* TASK DETAILS *
Transcribe the records below. Leave every word as it is.

Items from a dataset:

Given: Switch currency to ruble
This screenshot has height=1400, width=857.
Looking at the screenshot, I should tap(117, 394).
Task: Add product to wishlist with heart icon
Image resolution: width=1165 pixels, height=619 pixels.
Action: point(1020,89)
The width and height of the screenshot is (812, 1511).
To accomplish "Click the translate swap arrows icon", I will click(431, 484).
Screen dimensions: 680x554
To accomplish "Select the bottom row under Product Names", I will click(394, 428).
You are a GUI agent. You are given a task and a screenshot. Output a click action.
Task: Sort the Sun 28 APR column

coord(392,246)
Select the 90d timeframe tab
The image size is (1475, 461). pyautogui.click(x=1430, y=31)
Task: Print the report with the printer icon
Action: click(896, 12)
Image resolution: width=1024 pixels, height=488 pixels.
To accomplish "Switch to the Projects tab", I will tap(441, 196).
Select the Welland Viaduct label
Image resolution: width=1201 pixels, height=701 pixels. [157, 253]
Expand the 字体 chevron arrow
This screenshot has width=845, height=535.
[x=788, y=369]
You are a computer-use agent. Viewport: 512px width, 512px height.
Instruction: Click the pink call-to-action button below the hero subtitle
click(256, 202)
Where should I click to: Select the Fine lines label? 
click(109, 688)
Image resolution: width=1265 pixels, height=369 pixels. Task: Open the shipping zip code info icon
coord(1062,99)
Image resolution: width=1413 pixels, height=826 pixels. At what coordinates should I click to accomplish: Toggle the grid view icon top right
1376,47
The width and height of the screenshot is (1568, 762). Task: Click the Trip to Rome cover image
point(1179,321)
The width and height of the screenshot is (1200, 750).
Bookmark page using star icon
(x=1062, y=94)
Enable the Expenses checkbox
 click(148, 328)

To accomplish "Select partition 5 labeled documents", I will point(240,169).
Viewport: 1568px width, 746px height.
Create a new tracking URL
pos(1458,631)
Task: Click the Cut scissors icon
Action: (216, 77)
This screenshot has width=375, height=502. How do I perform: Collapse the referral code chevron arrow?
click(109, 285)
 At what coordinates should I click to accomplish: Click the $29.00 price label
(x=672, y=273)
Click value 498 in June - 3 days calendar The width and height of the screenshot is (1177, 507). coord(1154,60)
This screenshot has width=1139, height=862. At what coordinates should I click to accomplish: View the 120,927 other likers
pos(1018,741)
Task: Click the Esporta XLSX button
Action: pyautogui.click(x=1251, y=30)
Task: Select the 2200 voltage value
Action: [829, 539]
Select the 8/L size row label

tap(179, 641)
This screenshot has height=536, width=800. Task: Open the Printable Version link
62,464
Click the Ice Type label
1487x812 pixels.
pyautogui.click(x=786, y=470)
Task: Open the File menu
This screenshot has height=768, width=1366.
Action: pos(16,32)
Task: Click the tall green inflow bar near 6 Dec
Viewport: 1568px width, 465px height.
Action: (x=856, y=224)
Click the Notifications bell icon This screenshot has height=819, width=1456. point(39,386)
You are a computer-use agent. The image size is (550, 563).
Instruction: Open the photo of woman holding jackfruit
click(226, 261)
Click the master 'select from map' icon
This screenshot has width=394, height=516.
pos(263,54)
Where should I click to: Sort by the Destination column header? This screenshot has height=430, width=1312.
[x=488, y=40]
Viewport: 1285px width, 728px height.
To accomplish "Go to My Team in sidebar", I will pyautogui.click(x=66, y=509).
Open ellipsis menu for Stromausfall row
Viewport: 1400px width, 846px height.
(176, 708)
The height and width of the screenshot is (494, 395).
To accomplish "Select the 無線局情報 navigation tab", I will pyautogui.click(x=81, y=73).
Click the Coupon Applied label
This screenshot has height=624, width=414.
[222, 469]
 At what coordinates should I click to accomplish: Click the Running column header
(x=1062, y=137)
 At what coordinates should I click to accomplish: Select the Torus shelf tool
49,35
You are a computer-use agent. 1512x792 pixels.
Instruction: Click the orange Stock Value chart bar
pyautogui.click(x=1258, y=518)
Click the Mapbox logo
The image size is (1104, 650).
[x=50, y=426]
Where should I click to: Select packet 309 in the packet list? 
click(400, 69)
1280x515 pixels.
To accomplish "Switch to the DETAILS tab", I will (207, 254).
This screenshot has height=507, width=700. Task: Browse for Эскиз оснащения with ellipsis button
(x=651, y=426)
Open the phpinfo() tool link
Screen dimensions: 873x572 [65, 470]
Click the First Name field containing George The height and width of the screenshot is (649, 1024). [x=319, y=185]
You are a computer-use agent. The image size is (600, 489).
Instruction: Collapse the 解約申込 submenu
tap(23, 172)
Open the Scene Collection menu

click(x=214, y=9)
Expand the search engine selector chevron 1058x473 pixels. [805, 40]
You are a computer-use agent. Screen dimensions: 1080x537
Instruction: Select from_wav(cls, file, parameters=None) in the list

* YOUR RESPONSE *
Given: Switch currency to ruble
This screenshot has height=1400, width=857.
Looking at the screenshot, I should tap(117, 394).
Task: Add product to wishlist with heart icon
Image resolution: width=1165 pixels, height=619 pixels.
Action: point(1020,89)
The width and height of the screenshot is (812, 1511).
To accomplish "Click the translate swap arrows icon", I will click(431, 484).
Screen dimensions: 680x554
To accomplish "Select the bottom row under Product Names", I will click(394, 428).
You are a GUI agent. You are given a task and a screenshot. Output a click action.
Task: Sort the Sun 28 APR column

coord(392,246)
Select the 90d timeframe tab
The image size is (1475, 461). pyautogui.click(x=1430, y=31)
Task: Print the report with the printer icon
Action: click(896, 12)
Image resolution: width=1024 pixels, height=488 pixels.
To accomplish "Switch to the Projects tab", I will tap(441, 196).
Select the Welland Viaduct label
Image resolution: width=1201 pixels, height=701 pixels. [157, 253]
Expand the 字体 chevron arrow
This screenshot has width=845, height=535.
[x=788, y=369]
You are a computer-use agent. Viewport: 512px width, 512px height.
Instruction: Click the pink call-to-action button below the hero subtitle
click(256, 202)
Where should I click to: Select the Fine lines label? 
click(109, 688)
Image resolution: width=1265 pixels, height=369 pixels. Task: Open the shipping zip code info icon
coord(1062,99)
Image resolution: width=1413 pixels, height=826 pixels. At what coordinates should I click to accomplish: Toggle the grid view icon top right
1376,47
The width and height of the screenshot is (1568, 762). Task: Click the Trip to Rome cover image
point(1179,321)
The width and height of the screenshot is (1200, 750).
Bookmark page using star icon
(x=1062, y=94)
Enable the Expenses checkbox
 click(148, 328)

To accomplish "Select partition 5 labeled documents", I will point(240,169).
Viewport: 1568px width, 746px height.
Create a new tracking URL
pos(1458,631)
Task: Click the Cut scissors icon
Action: (216, 77)
This screenshot has width=375, height=502. How do I perform: Collapse the referral code chevron arrow?
click(109, 285)
 At what coordinates should I click to accomplish: Click the $29.00 price label
(x=672, y=273)
Click value 498 in June - 3 days calendar The width and height of the screenshot is (1177, 507). coord(1154,60)
This screenshot has width=1139, height=862. At what coordinates should I click to accomplish: View the 120,927 other likers
pos(1018,741)
Task: Click the Esporta XLSX button
Action: pyautogui.click(x=1251, y=30)
Task: Select the 2200 voltage value
Action: [829, 539]
Select the 8/L size row label

tap(179, 641)
This screenshot has height=536, width=800. Task: Open the Printable Version link
62,464
Click the Ice Type label
1487x812 pixels.
pyautogui.click(x=786, y=470)
Task: Open the File menu
This screenshot has height=768, width=1366.
Action: pos(16,32)
Task: Click the tall green inflow bar near 6 Dec
Viewport: 1568px width, 465px height.
Action: (x=856, y=224)
Click the Notifications bell icon This screenshot has height=819, width=1456. point(39,386)
You are a computer-use agent. The image size is (550, 563).
Instruction: Open the photo of woman holding jackfruit
click(226, 261)
Click the master 'select from map' icon
This screenshot has width=394, height=516.
pos(263,54)
Where should I click to: Sort by the Destination column header? This screenshot has height=430, width=1312.
[x=488, y=40]
Viewport: 1285px width, 728px height.
To accomplish "Go to My Team in sidebar", I will pyautogui.click(x=66, y=509).
Open ellipsis menu for Stromausfall row
Viewport: 1400px width, 846px height.
(176, 708)
The height and width of the screenshot is (494, 395).
To accomplish "Select the 無線局情報 navigation tab", I will pyautogui.click(x=81, y=73).
Click the Coupon Applied label
This screenshot has height=624, width=414.
[222, 469]
 At what coordinates should I click to accomplish: Click the Running column header
(x=1062, y=137)
 At what coordinates should I click to accomplish: Select the Torus shelf tool
49,35
You are a computer-use agent. 1512x792 pixels.
Instruction: Click the orange Stock Value chart bar
pyautogui.click(x=1258, y=518)
Click the Mapbox logo
The image size is (1104, 650).
[x=50, y=426]
Where should I click to: Select packet 309 in the packet list? 
click(400, 69)
1280x515 pixels.
To accomplish "Switch to the DETAILS tab", I will (207, 254).
This screenshot has height=507, width=700. Task: Browse for Эскиз оснащения with ellipsis button
(x=651, y=426)
Open the phpinfo() tool link
Screen dimensions: 873x572 [65, 470]
Click the First Name field containing George The height and width of the screenshot is (649, 1024). [x=319, y=185]
You are a computer-use agent. The image size is (600, 489).
Instruction: Collapse the 解約申込 submenu
tap(23, 172)
Open the Scene Collection menu

click(x=214, y=9)
Expand the search engine selector chevron 1058x473 pixels. [805, 40]
You are a computer-use agent. Screen dimensions: 1080x537
Instruction: Select from_wav(cls, file, parameters=None) in the list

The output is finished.